What the task requires
Under this line is some data; print exactly the lines from the one containing "Task: Select minute 05 on the bottom axis" through its last line, without pictures.

Input for this task
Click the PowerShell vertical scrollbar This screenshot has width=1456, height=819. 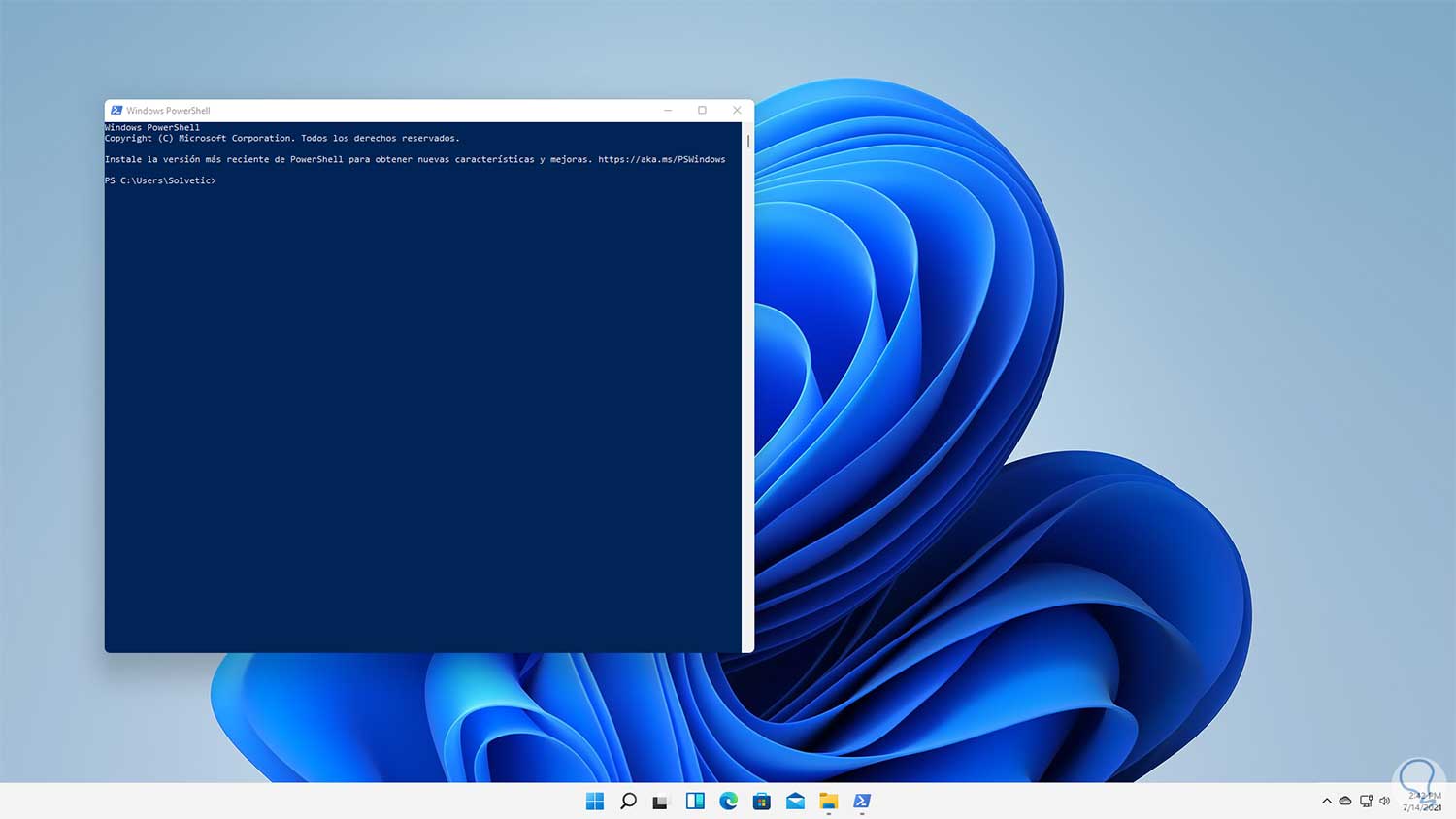tap(747, 142)
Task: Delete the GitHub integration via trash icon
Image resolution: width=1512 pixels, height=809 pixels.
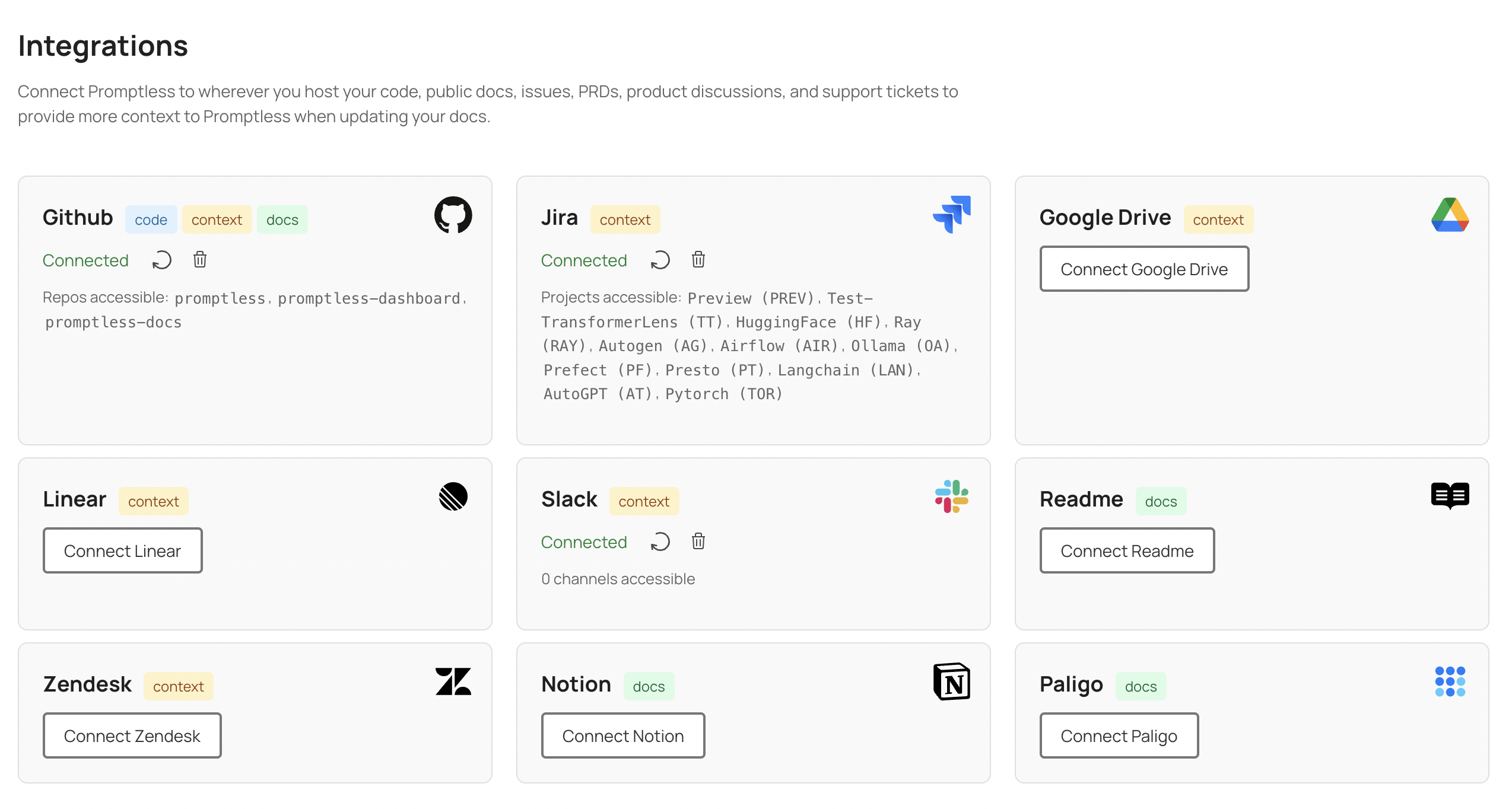Action: click(199, 260)
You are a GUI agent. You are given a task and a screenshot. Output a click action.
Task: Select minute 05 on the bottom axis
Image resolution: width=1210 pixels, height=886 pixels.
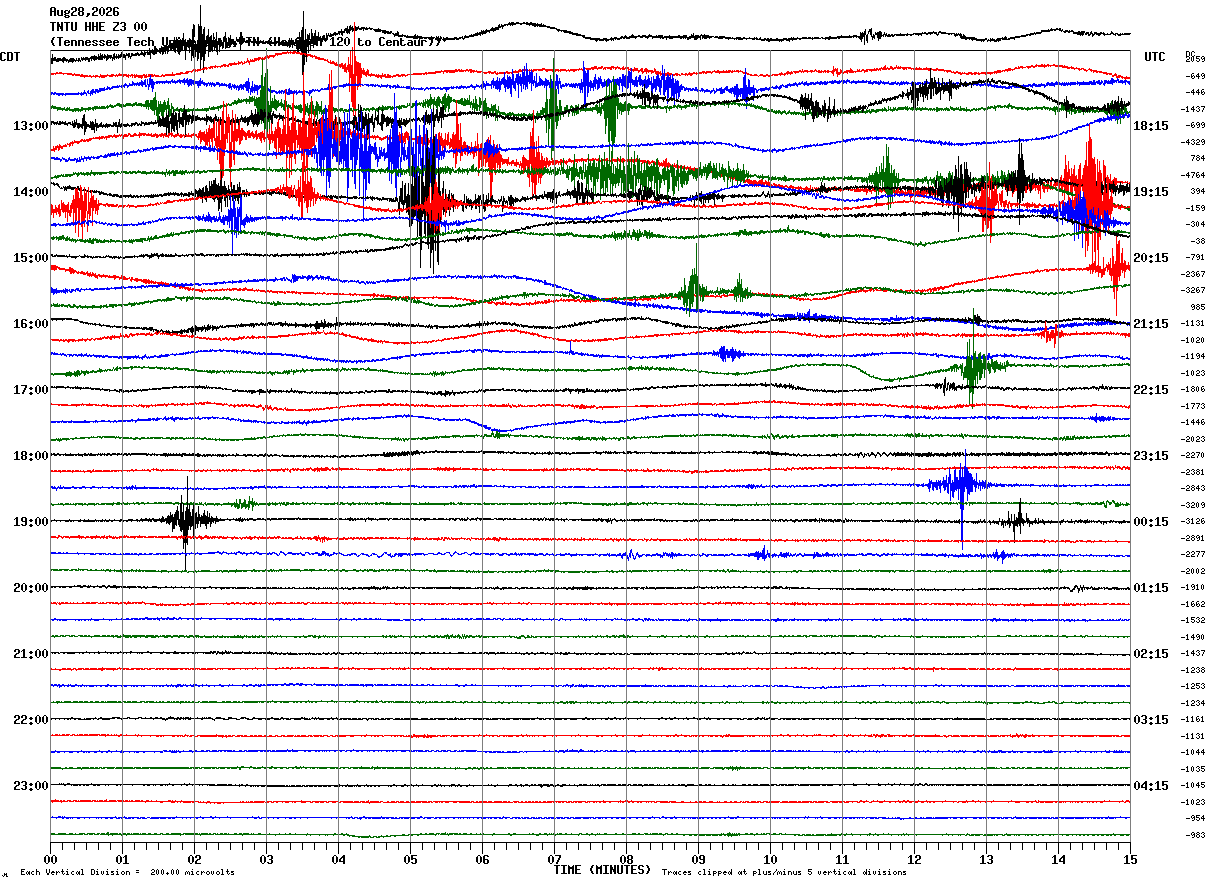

Problem solution
Task: Select minute 05 on the bottom axis
Image resolution: width=1210 pixels, height=886 pixels.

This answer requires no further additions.